Также хорошо известно, Чехов особо выделял Толстого в собственном пантеоне писателей, всегда относился к нему с огромным пиететом. В одном из писем Чехова находим: «В своей жизни я ни одного человека не уважал так глубоко, можно даже сказать, беззаветно, как Льва Николаевича» [2, т. 25, с. 89]. Чехов даже пережил кратковременное увлечение «толстовством». Толстовство в конечном счете Чеховым не было принято, так же как и суровый этический максимализм позднего Толстого, «срывание всех и всяческих масок» с паразитического класса, к которому относился он сам, неприятие цивилизованности западного образца, базирующейся на буржуазном индивидуализме: «То, что мы имеем деньги и едим мясо, Толстой называет ложью — это слишком» [2, т. 4, с. 270]; «Расчетливость и справедливость говорят мне, что в электричестве и паре любви к человеку больше, чем в целомудрии и воздержании от мяса. Война — зло и суд — зло, но из этого не следует, что я должен ходить в лаптях и спать на печи вместе с работником и его женой и проч. и проч. Но дело не в этом, не в «за» и «против», а в том, что так или иначе, а для меня Толстой уже уплыл, его в душе моей нет...» [2, т. 5, с. 283—284]. В контексте этих чеховских слов вполне уместно вспомнить иронически обрисованного толстовца из чеховского рассказа «Печенег», который «наелся огурцов и хлеба и думает, что от этого стал совершеннее» [5, т. 9, с. 328].

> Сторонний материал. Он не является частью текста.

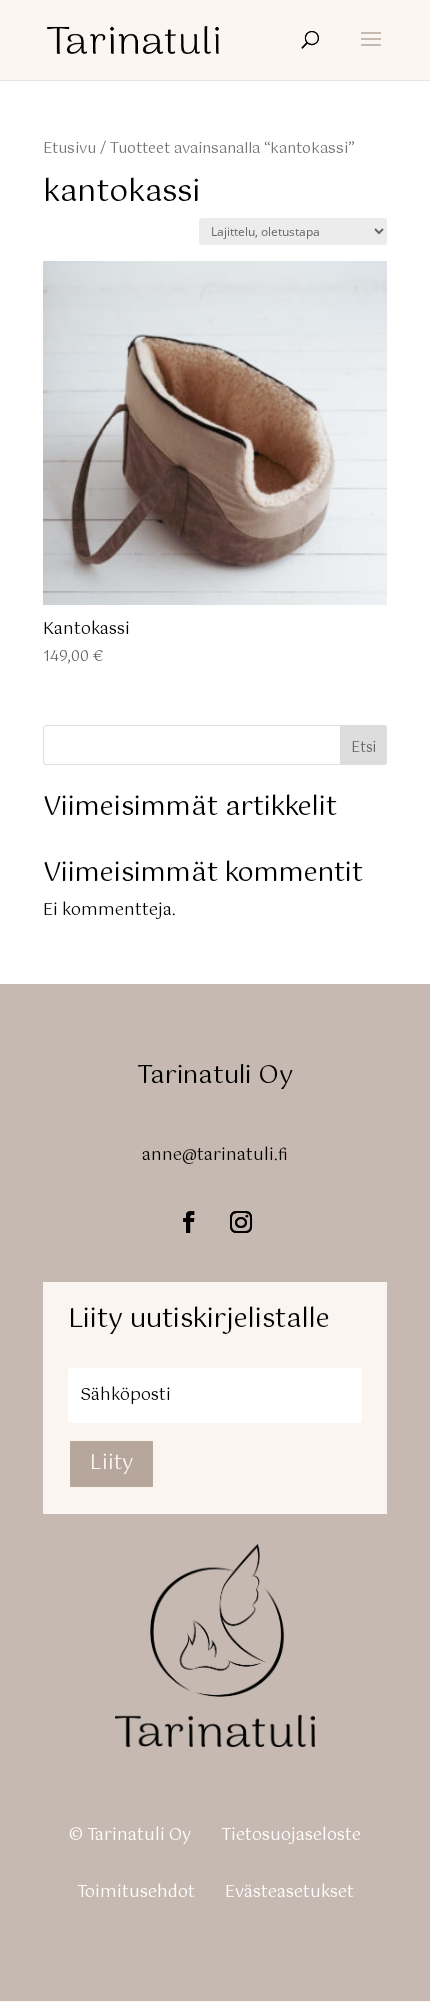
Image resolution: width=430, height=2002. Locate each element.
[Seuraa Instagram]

Если Чехов изъял из Толстого, если так можно сказать, позднего, особо идейного Толстого, то в отношении Чехова Толстой поступил примерно так же: он изъял из Чехова Чехова-драматурга, к последнему относился довольно критично: «Я очень люблю Чехова и ценю его писание, но его «Три сестры» я не мог заставить себя прочитать. К чему все это? Вообще у современных писателей утрачено представление о том, что такое драма. Драма должна, вместо того чтобы рассказывать нам всю жизнь человека, поставить его в такое положение, завязать такой узел, при распутывании которого он сказался бы весь» [14]. А вот чеховские рассказы, правда, разделив их на два сорта, Толстой принимал и многие любил.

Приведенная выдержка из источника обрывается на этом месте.